Aim.
Please answer these questions from the patch:
1. Who is listed as the author of the patch?
2. How many files does the patch change in total?
3. What default value does base.yml give to vllm_hf_config_path?

-- Extracted text start --

From 963158168792b0c94cfd453254b901007d411737 Mon Sep 17 00:00:00 2001
From: Gagik Amirkhanyan <agagik@google.com>
Date: Sun, 30 Nov 2025 22:34:52 -0800
Subject: [PATCH] Support Custom MaxText model (with vLLM engine) in RL
 rollouts.

Fix formatting.

Refactor model creation and error handling in RL training

fix linting.

adding no-op mappings to tunix adapter.

removing kvcache init for vllm case.

latest updates from debugging.

adding null logical axis rules to adapter.

adding linting fixes.

fixing pyink

remove unused imports attentions test.

adding fixes.
---
 src/MaxText/configs/base.yml                  |  6 +++
 src/MaxText/configs/types.py                  | 12 +++---
 src/MaxText/configs/vllm.yml                  | 13 +++++-
 .../integration/tunix/tunix_adapter.py        | 14 +++++++
 src/MaxText/integration/tunix/utils.py        |  5 ++-
 .../vllm/maxtext_vllm_adapter/adapter.py      | 40 +++++++------------
 src/MaxText/layers/attentions.py              | 13 ++++--
 src/MaxText/model_creation_utils.py           |  6 +--
 src/MaxText/rl/evaluate_rl.py                 | 13 ++++--
 src/MaxText/rl/train_rl.py                    | 30 +++++++++++++-
 .../ckpt_conversion/utils/param_mapping.py    |  2 +-
 11 files changed, 108 insertions(+), 46 deletions(-)

diff --git a/src/MaxText/configs/base.yml b/src/MaxText/configs/base.yml
index e07363d08..edb0a661b 100644
--- a/src/MaxText/configs/base.yml
+++ b/src/MaxText/configs/base.yml
@@ -979,3 +979,9 @@ use_tokamax_gmm: false
 use_tokamax_splash: false
 # Setting this flag will use a non-pallas implementation.
 use_jax_splash: false
+
+# vLLM Adapter Configurations
+# Path to the HuggingFace-style config directory for the adapter (e.g. src/MaxText/integration/vllm/maxtext_vllm_adapter)
+vllm_hf_config_path: ""
+# JSON string containing additional configuration for the vLLM model (e.g. '{"maxtext_config": {...}}')
+vllm_additional_config: {}
diff --git a/src/MaxText/configs/types.py b/src/MaxText/configs/types.py
index 8a2449192..d03f8da93 100644
--- a/src/MaxText/configs/types.py
+++ b/src/MaxText/configs/types.py
@@ -279,9 +279,7 @@ class Checkpointing(BaseModel):
   save_checkpoint_on_completion: bool = Field(
       True, description="If True, saves a final checkpoint upon training completion."
   )
-  enable_continuous_checkpointing: bool = Field(
-      False, description="If True, enables continuous checkpointing."
-  )
+  enable_continuous_checkpointing: bool = Field(False, description="If True, enables continuous checkpointing.")

-- Extracted text end --
-- Listed records start --

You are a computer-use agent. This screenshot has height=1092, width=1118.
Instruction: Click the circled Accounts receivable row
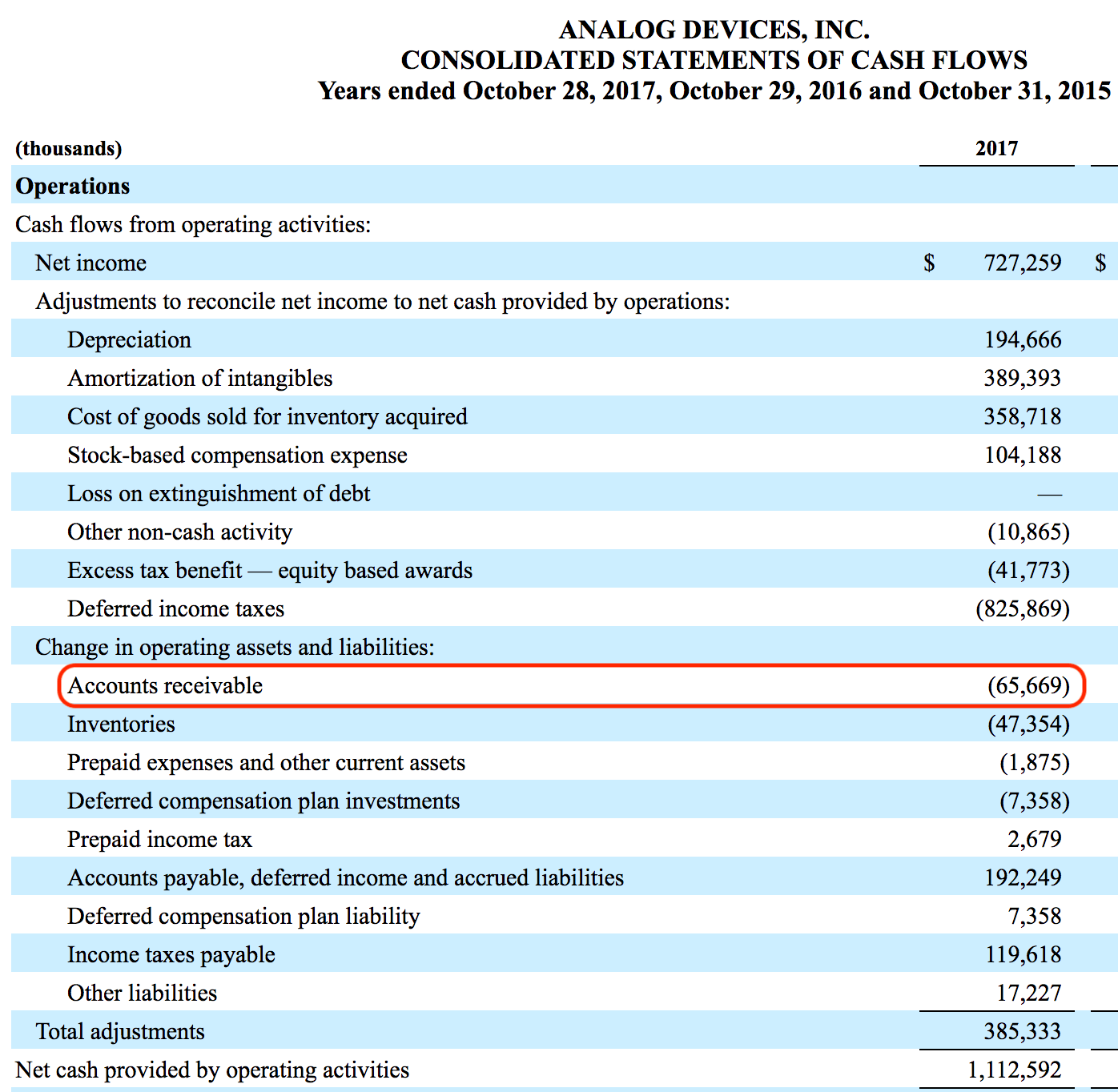click(x=164, y=685)
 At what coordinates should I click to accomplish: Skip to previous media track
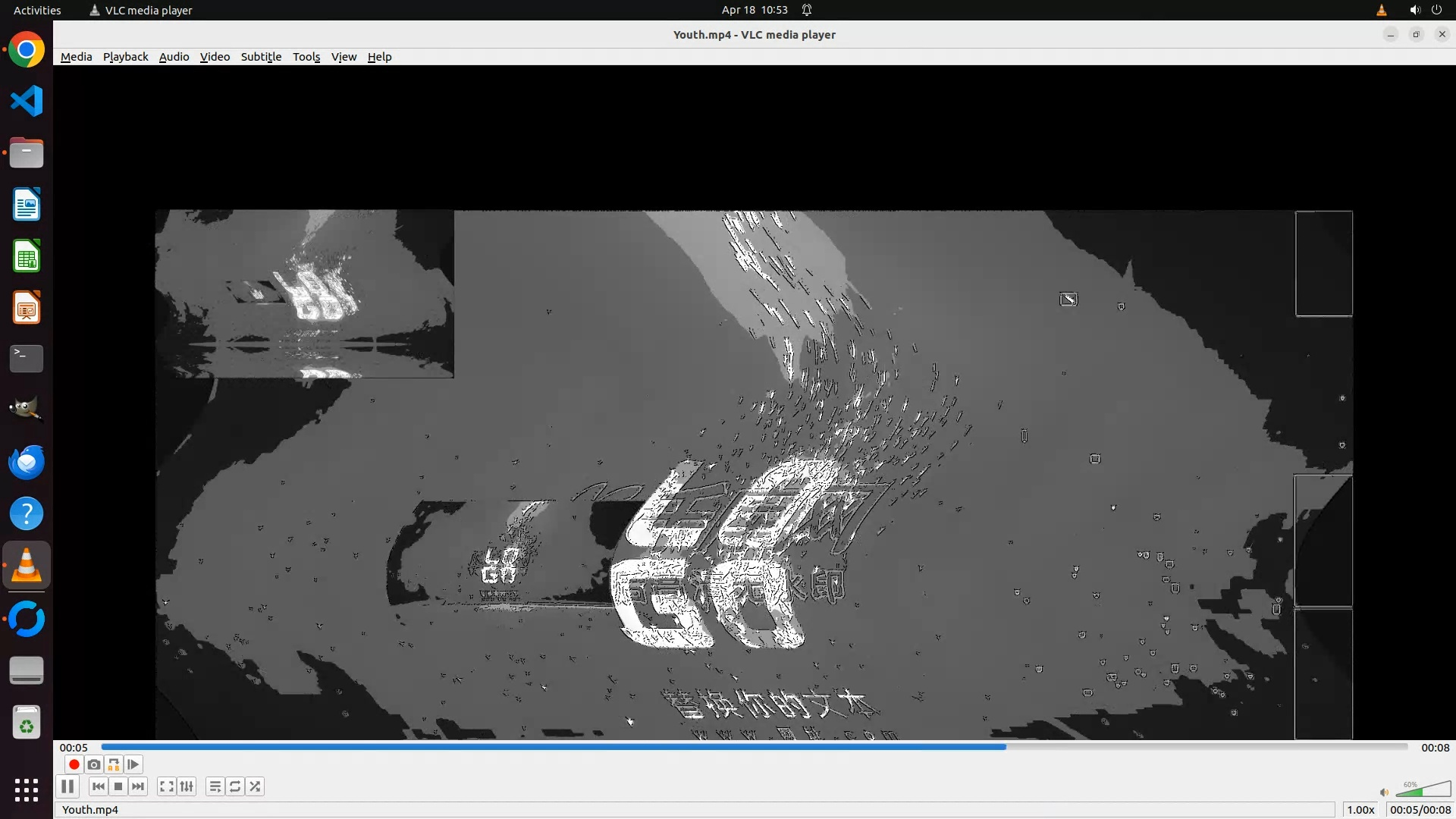pos(99,786)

-- Listed records end --

The reply.
1. Gagik Amirkhanyan
2. 11 files
3. An empty string ("")